Make an exact copy of the listing below.

━━━ PROVIDED DATA

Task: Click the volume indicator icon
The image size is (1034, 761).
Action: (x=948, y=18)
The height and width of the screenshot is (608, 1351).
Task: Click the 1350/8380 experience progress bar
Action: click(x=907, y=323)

━━━━━━

• RESULT OF THE TASK
Task: Click the volume indicator icon
The image size is (1034, 761).
Action: (x=948, y=18)
The height and width of the screenshot is (608, 1351).
Task: Click the 1350/8380 experience progress bar
Action: click(x=907, y=323)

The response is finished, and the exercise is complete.